Auf eine allgemeine Bedeutung bezogen, als auch im gesunden Verhältnis zwischen Spannung und Entspannung, geht es darum, Kyo und Yitsu herauszufinden und das Kyo als Bedürfnis zu befriedigen. Yitsu ist die sichtbare Aktivität oder das Symptom als Bote für das „versteckte Bedürfnis“. Ist ein Bedürfnis befriedigt, zeigt sich weder Fülle noch Leere, oder man kann auch von Balance zwischen Yin und Yang sprechen.
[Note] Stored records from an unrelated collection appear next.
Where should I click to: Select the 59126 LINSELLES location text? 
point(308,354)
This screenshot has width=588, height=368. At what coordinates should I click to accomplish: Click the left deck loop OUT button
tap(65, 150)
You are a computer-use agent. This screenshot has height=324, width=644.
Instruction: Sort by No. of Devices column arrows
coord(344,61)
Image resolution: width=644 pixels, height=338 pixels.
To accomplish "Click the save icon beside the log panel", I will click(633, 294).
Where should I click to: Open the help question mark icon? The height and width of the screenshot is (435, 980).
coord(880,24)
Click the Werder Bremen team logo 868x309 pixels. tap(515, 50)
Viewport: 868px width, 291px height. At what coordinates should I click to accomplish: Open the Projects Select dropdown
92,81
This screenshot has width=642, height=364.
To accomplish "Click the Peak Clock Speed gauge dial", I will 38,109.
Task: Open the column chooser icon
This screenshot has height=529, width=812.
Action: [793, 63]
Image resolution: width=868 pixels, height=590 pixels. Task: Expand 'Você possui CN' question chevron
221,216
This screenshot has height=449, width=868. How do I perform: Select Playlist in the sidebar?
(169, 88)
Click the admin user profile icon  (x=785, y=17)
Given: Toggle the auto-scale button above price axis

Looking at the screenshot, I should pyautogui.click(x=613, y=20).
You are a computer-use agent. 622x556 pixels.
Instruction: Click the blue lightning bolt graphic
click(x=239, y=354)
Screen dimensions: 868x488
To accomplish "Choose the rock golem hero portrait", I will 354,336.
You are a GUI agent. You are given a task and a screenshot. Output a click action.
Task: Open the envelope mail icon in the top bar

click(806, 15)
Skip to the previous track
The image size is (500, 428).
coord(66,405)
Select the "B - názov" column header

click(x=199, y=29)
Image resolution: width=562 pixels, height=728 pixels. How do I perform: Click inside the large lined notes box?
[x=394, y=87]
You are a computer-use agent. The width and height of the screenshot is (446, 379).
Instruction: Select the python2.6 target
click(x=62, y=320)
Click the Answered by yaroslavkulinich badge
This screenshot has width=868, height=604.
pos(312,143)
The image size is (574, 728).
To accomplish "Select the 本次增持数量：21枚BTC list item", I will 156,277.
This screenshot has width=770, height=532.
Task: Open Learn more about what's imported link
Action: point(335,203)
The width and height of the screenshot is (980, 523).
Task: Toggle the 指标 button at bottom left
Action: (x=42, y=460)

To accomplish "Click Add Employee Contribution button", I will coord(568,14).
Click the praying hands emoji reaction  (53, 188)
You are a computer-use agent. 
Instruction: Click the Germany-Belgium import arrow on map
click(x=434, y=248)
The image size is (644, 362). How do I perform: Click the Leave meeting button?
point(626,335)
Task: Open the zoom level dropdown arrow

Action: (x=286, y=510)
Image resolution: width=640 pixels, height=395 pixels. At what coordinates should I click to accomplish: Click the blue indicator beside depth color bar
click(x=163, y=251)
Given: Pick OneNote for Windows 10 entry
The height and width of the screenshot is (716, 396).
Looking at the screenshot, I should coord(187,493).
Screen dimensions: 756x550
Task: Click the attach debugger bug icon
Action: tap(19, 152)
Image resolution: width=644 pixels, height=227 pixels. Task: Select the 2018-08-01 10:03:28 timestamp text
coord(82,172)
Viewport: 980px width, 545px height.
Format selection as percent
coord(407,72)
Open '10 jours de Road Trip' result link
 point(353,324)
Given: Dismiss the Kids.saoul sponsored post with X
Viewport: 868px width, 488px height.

Darüber hinaus ergänzt die Theorie von Kyo und Jitsu auch die Vorstellung davon, was über rein physiologische Ansätze hinausgeht, nämlich was uns eigentlich wirklich ausmacht in den Bewegungen, Schwingungen und interagierenden Funktionen von Körper, Geist und Seele.
Das Konzept wurde in den siebziger Jahren erstmals von Shizuto Masunaga in die Kunst des Shiatsu eingeführt. Kyo entspricht der Vorstellung vom kleinsten Yin und bedeutet schwache oder mangelnde Energie. Jitsu entspricht dem gegensätzlichen Yang und bedeutet dem zufolge überschüssige Energie.
Ohne beide Gegensätze gäbe es keine Energie,
denn sie bedingen sich einander so wie in der Symbolik von Yin und Yang. Ohne Kyo gibt es kein Jitsu und umgekehrt. Warum es ein zu viel an Jitsu überhaupt gibt, liegt daran, dass das Jitsu in der Regel Energie aus Kyo zieht. Wird diese Bewegung nicht ausgeglichen, hat dies zur Folge, dass Jitsu zu viel und Kyo zu wenig Energie hat.
Fülle- und Leere-Beschwerden können auf körperlich-seelischer Ebene mit der oben benannten Übereinstimmung und mit unserem höheren Tast- und Wahrnehmungssinn aufgespürt werden, weil man sie nicht nur in ihren Extremen beobachten, sondern auch tendenziell erfühlen kann.
In der Problematik physiologischer Auffälligkeiten lassen sich Jitsu-Zonen schneller erkunden, da diese sich hart anfühlen, aber auch durchaus elastisch sein können. Gegenüber Kyo-Zonen sind sie auch visuell leichter zu erfassen und erfahrbar. Wenn man eine Kyo-Zone dehnt, bleibt sie schlaff, sowohl in der gestreckten, als auch ungestreckten Position.
Kyo-Bereiche zu erkunden, erfordert manchmal sehr viel mehr Aufmerksamkeit, als man glaubt. In der Körperarbeit und bei Berührung kommt es bei tieferem Eindringen erst dazu, dass man sie spüren kann. Erst in der Tiefe sind Verhärtungen oder auch Spannungen spürbar.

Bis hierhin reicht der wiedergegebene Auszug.